Closing thoughts: some drawbacks, but an overall net gain.
You can live the good life in the Collaborative Economy. Life as a Service is possible. I’d guess that there’s a typical upcharge of about 10-15% on goods as they become services. But, if the time saved can be reclaimed to be more productive, or to enjoy quality time with the family, it should be regarded as a net gain in a busy lifestyle. With that said, there are always drawbacks. One can become over-dependent on the network and ecosystem. Interdependency can increase and formerly self-sufficient individuals can tend to get focused on the few skills they are really good at. I hope that these experiences help me to better conduct research on this market, as well as help our Crowd Companies council members.

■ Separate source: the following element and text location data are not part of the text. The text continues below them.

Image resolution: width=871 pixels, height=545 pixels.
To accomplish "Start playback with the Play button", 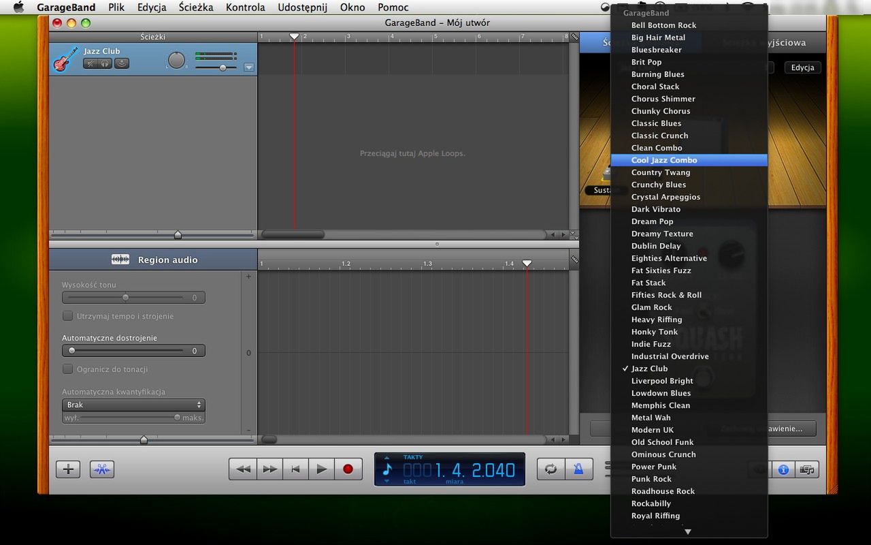I will [x=322, y=469].
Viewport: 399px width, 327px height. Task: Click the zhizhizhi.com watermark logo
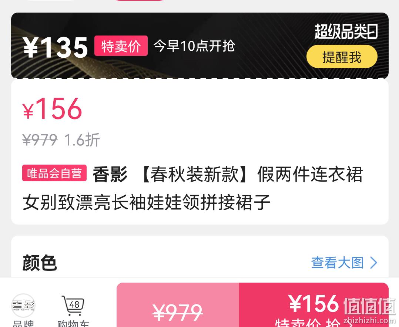tap(369, 311)
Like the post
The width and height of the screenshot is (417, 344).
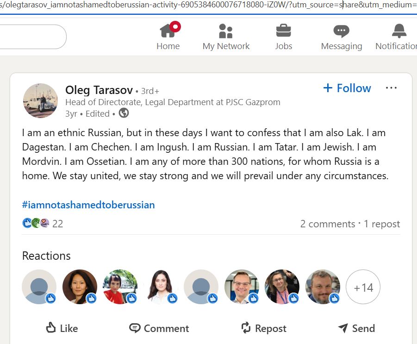[x=62, y=328]
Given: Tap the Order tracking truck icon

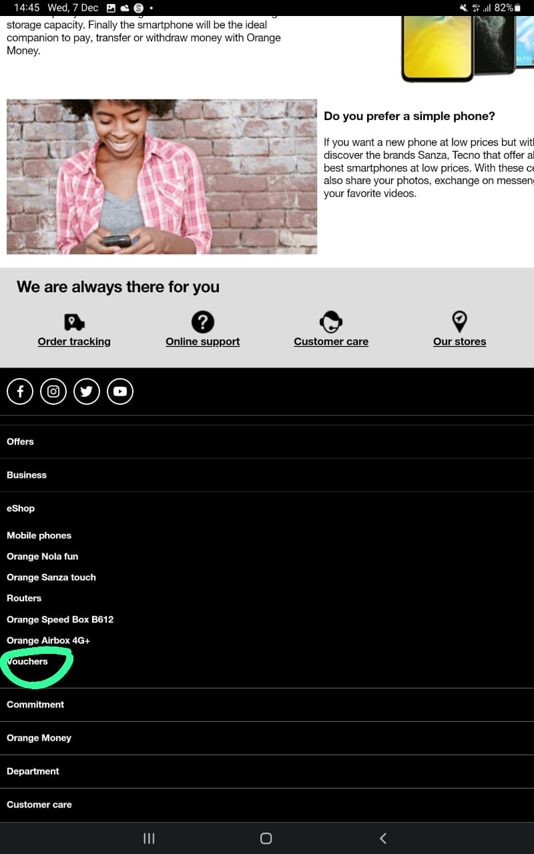Looking at the screenshot, I should (74, 322).
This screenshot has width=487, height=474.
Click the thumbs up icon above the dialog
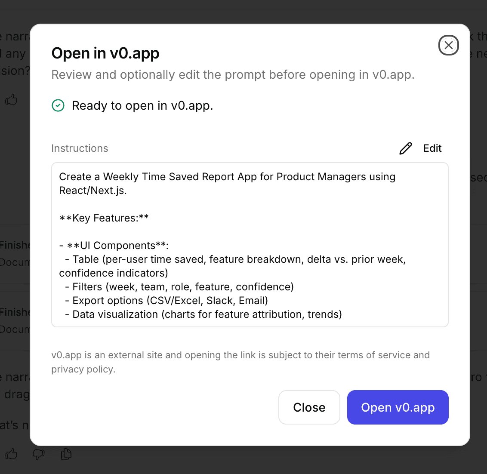[11, 99]
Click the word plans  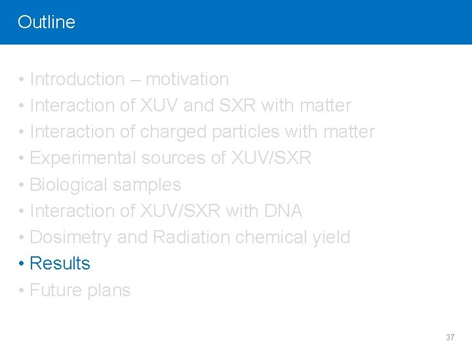108,290
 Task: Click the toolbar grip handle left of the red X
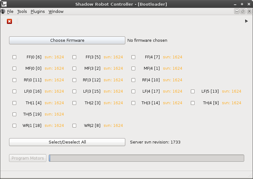2,21
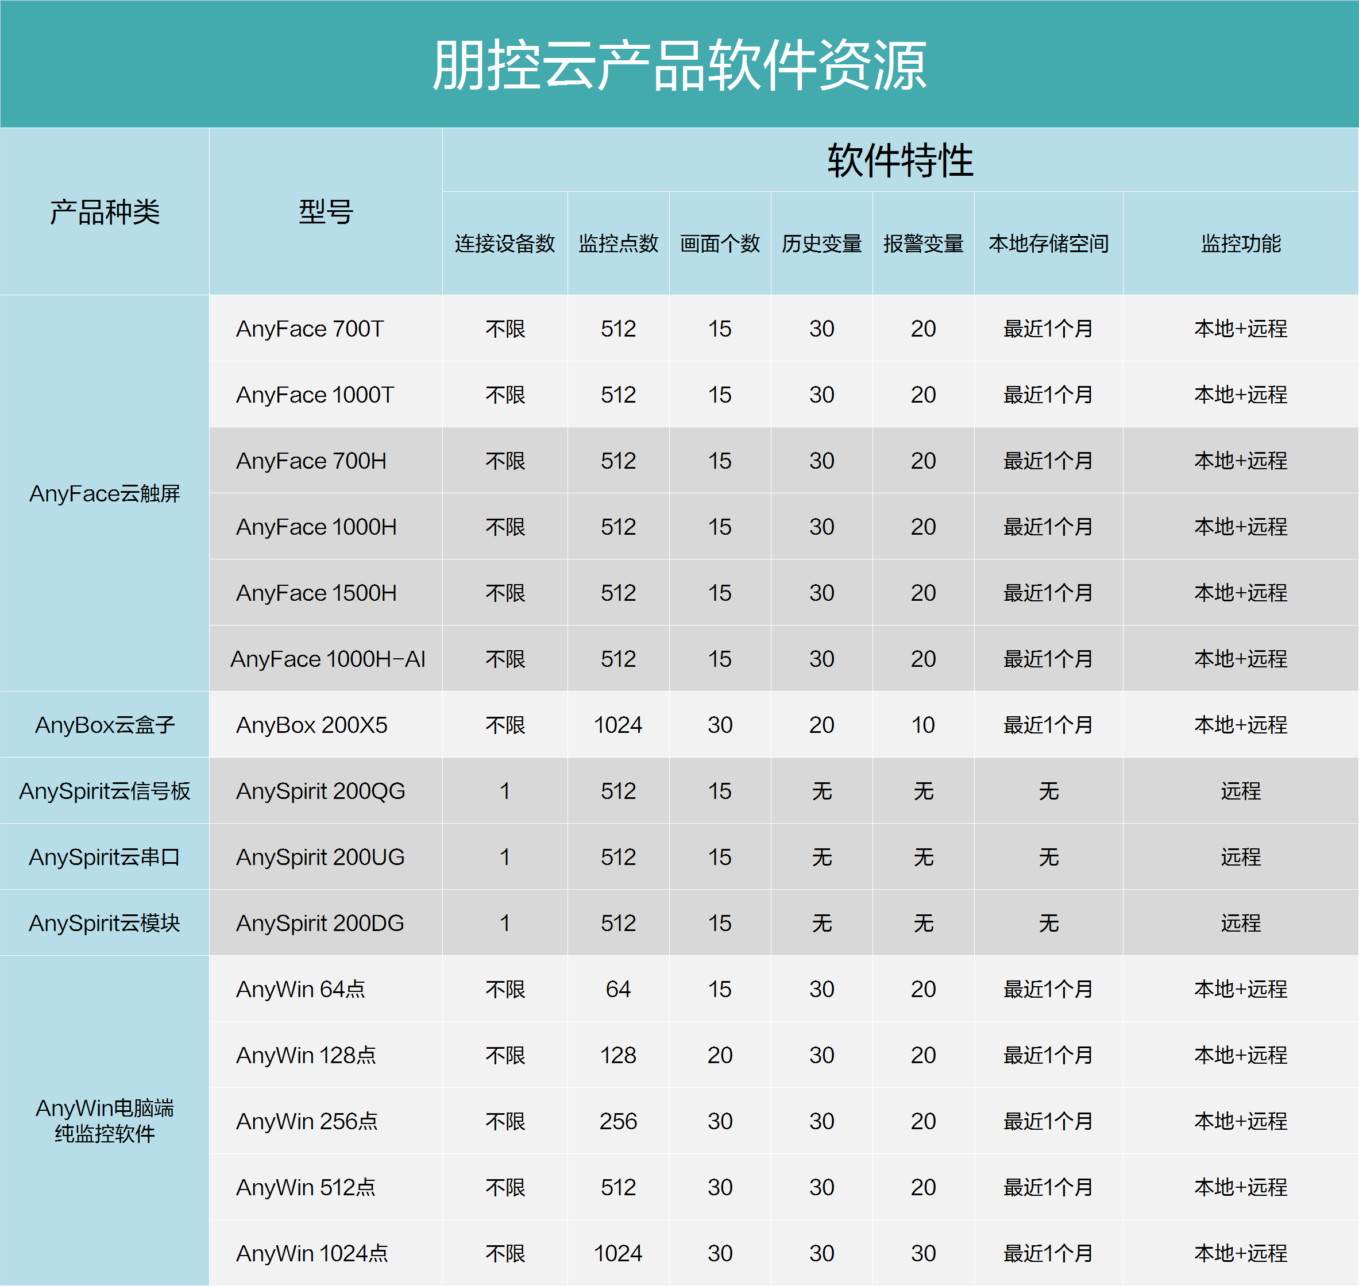This screenshot has width=1359, height=1286.
Task: Click the AnySpirit 200DG model cell
Action: (320, 923)

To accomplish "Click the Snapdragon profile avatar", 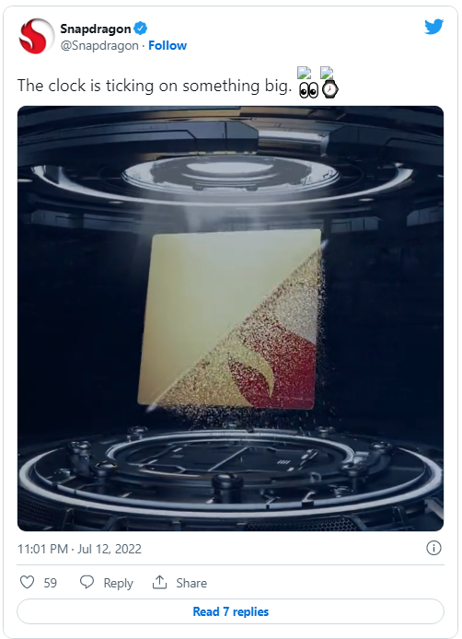I will [36, 36].
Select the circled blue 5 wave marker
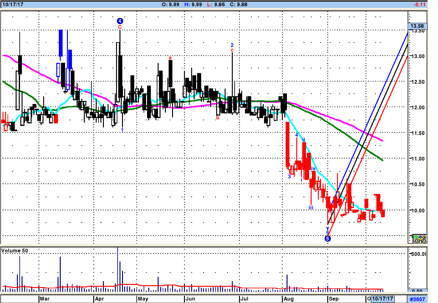438x303 pixels. coord(328,239)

In a future post, I’ll do a rundown how we’ve tapped the crowd for our company, Crowd Companies, (naturally).

Edit: A discussion on my Facebook feed is brewing from this post.

(Creative Commons usage of image, “Fast Man” by Nikos Koutoulas)

13 Replies to “How I’m experimenting with Life-as-a-Service”

  1. I like this idea. Uber came along at a time when I was unable to drive, but needed to come to DC often. Each of those trips expanded my business, and with a chronic health condition that makes rough cab rides and buses unbearable, I wonder how different life would be if I didn’t have affordable transportation to those out-o-subway-range destinations.

    About half of these aren’t available in my area but I’ll be interested in checking them out when they are. Zirtual looks really interesting. It seems like it does more than Fancy Hands and TimeSvr and it built more with flexible business needs in mind.

  2. Oh I got that — that’s what I use the other tools I mentioned for as well. When I said “in my area” I mean things like Eat24.